Question

lim x ->9 sqrt(x)/(x-9)^4

Answer 1

try what you did with last problem, only this time it's easier

Answer 2

calculators do this lol

Answer 3

k

Answer 4

ti-84 more specifically

Answer 5

@jjedmkmv , CAS systems are very capable of evaluation of algebraic systems, but ultimately one still has to program and debug them

Answer 6

A calculator teaches ya nothing, though.

Answer 7

Calculators are also subject to numeric error - if the rate of convergence is not high enough the computation will not work.

Answer 8

true @Psymon but asking for answers is the same

Answer 9

he's not asking for answers...

Answer 10

i'm not asking for an answer

Answer 11

Hopefully hes here asking for help on how to find the answer himself.
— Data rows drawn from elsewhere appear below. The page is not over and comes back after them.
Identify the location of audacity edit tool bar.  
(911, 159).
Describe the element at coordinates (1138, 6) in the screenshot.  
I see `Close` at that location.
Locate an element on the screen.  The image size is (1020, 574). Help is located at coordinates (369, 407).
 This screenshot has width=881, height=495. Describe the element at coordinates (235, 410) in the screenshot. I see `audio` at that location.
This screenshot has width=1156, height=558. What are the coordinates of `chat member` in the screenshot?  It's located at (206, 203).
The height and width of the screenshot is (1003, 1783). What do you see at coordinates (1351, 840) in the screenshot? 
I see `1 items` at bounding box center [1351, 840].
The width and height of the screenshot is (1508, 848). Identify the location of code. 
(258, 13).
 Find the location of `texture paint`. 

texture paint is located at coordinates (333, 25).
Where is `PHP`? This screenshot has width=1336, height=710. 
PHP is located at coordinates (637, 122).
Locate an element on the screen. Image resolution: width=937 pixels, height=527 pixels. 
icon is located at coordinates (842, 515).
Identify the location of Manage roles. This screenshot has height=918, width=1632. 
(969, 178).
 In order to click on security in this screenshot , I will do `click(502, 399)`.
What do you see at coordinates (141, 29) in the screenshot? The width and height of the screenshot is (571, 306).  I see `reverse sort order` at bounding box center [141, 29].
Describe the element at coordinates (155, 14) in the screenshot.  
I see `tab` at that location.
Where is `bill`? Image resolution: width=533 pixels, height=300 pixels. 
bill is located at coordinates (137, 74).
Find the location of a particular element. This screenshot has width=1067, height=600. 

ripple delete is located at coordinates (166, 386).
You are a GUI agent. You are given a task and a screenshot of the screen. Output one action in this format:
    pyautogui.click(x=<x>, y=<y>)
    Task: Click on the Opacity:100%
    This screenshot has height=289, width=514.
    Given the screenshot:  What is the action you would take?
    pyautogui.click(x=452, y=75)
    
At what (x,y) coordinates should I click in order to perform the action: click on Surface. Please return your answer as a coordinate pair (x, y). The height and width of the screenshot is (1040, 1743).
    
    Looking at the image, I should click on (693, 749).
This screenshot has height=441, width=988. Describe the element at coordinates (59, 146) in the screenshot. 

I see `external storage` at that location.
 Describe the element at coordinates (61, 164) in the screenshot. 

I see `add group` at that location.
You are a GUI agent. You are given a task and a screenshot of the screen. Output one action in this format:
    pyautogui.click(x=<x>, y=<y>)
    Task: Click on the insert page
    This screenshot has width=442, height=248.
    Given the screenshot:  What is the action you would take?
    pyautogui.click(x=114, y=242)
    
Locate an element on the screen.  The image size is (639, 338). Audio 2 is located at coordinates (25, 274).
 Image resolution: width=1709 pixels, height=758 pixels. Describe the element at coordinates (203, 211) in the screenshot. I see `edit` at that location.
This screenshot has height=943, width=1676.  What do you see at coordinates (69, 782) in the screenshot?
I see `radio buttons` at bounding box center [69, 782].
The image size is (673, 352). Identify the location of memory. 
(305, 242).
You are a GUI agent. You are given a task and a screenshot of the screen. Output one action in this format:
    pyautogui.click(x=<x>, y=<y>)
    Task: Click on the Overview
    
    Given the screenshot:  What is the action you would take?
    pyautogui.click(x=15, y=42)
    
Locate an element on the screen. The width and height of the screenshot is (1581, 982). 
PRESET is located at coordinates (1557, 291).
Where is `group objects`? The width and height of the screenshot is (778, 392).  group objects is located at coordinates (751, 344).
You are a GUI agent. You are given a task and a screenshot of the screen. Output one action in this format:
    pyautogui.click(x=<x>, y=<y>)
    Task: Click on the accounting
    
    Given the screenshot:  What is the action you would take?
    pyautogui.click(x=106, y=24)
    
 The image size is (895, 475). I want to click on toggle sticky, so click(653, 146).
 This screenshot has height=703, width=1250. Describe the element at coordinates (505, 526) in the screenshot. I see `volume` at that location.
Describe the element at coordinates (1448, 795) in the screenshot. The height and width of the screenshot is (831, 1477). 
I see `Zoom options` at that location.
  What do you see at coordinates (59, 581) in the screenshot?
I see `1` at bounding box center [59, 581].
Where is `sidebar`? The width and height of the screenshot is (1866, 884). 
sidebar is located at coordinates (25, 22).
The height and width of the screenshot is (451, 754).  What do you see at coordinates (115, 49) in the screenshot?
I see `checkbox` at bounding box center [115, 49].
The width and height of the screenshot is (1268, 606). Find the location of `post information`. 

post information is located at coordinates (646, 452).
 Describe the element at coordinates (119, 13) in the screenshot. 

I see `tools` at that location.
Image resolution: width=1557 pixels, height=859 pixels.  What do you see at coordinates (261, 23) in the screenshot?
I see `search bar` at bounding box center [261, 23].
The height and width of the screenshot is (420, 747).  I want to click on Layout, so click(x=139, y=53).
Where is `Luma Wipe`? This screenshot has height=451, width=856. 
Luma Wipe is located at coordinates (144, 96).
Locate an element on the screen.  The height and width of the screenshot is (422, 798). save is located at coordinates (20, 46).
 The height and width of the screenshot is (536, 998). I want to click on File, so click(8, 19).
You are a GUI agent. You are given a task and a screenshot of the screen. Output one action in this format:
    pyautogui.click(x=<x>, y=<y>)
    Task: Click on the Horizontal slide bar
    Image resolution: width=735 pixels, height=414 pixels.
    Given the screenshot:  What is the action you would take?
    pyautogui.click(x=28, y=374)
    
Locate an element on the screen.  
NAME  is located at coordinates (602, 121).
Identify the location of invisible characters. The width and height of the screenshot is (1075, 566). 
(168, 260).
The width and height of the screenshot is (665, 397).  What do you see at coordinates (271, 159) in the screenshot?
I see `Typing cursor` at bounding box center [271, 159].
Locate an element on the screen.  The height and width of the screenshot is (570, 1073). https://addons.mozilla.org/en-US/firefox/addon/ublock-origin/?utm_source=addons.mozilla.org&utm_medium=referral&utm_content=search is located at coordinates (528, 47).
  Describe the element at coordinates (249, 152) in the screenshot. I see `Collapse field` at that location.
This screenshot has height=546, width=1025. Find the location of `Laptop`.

@adamb Have you been introduced to one-sided limits or limits to infinity yet?

Answer 12

Yeah, I have been

Answer 13

anyways just as an example consider limit x->100 (x^1000000)/(x^1000000+1) - the answer is obvious if you use your head, but your TI-84 won't be able to compute it.

Answer 14

*x->inf

Answer 15

Alright, well this is going to be one of those situations. There's no way to get rid of that (x-9)^4 in the denominator. So you have to check the limit from the left and from the right and see if the behavior is the same on both sides.

Answer 16

so then i would have two scenarios where r>= 9 and r<9, right?

Answer 17

Youre not worried about = to, just check a number to the right like 9.5 and a number to the left like 8.5. See if their answers have the same sign.

Answer 18

well they won't

Answer 19

so then automatically it doesn't exist?

Answer 20

or wait no they will

Answer 21

even power

Answer 22

Why wouldnt they? The top is always going to be positive because you cant have a negative square root and the bottomis a 4th power, which will ALWAYS make the answer positive.

Answer 23

right

Answer 24

So since they both approach infinity from both sides the answer is infinity.

Answer 25

How are you getting that they both approach infinity? I know that they both go to infinity on each side, but how are they approaching infinity?

Answer 26

algebraically

Answer 27

The difference between go to infinity and approach infinity you mean?

Answer 28

Aren't we looking at the behavior as it approaches 9?

Answer 29

9 would be an asymptote, though. So x will never ever actually get to 9, itll just go off to infinty.

Answer 30

Are we saying that it can get infinitely close to 9?

Answer 31

Yes, infinitely close to 9, but never to 9.

Answer 32

The graph will keep trying to reach 9, but as it does its y-values will increase infinitely.

Answer 33

So this isn't the same in other situations where we get 0/0 when checking the limit?

Answer 34

We can only call it an asymptote because it's 3/0 and not 0/0?

Answer 35

Not necessarily.

Answer 36

Okay, I'm going to review this stuff a bit. You've definitely helped. Thank you for your time!

Answer 37

We can try and come up with examples where 0/0 means infinity and where 0/0 doesnt. Where 3/0 does mean infinity and where it doesnt.

Answer 38

What's the difference between saying it can get infinitely close to 9 and calling the limit infinity and saying that the limit IS 9--in either case can't it get as close to 9 as it wants?

Answer 39

Well, the limit when it is 9 is when the graph can literally touch the value of 9 or when there is a removable discontinuity at 9. When we say thelimit is infinity or negative infinity, it means that graph tries to get to 9, never is able to, but as it continues to try the graph goes to infinity or negative infinity. When you find the limit of something, you literally are finding a y-value. So in our last problem, as x went to 16, the actual y-value at x = 16 was -1/8. For this problem, though, as the graph goes to x = 9, the y-values go to infinity.

Answer 40

How did you know there was an asymptote and not a removable discontinuity?

Answer 41

Removable discontinuity is when an x value that makes the denominator 0 is able to cancel out. For example, if I have the rational function:

\[\frac{ x ^{2}+5x+6 }{ x+2 }\]When you factor thetop, you get \[\frac{ (x+2)(x+3) }{ (x+2) }\]So a removable discontinuity is when you have an x value that makes the denominator 0, which would be x = -2 here, but can be cancelled out by factor or any other algebraic approach. SO because the factor that makes the function undefined can be cancelled out, this is a discontinuity. If the factor which makes the denominator undefined can not be removed, it is an asymptote. That is how I knew our last problem was a infinity where we needed to check left and right, because I knew there was no way to cancel out (x-9)^4

Answer 42

I see; so you just knew. What algebraic processes did you "run through" with the denominator to know it wouldn't cancel?

Answer 43

And calling the limit infinity is the same as saying the limit doesn't exist, right?

Answer 44

No, the limit only does not exist if the graph cannot approach the value or if the graph approaches two different values from different sides. For example:



Not enough room to write the reason for 1/x, but even though the graph approaches infinity and negative infinity, a limit does not exist when the graph approaches two different values from different sides.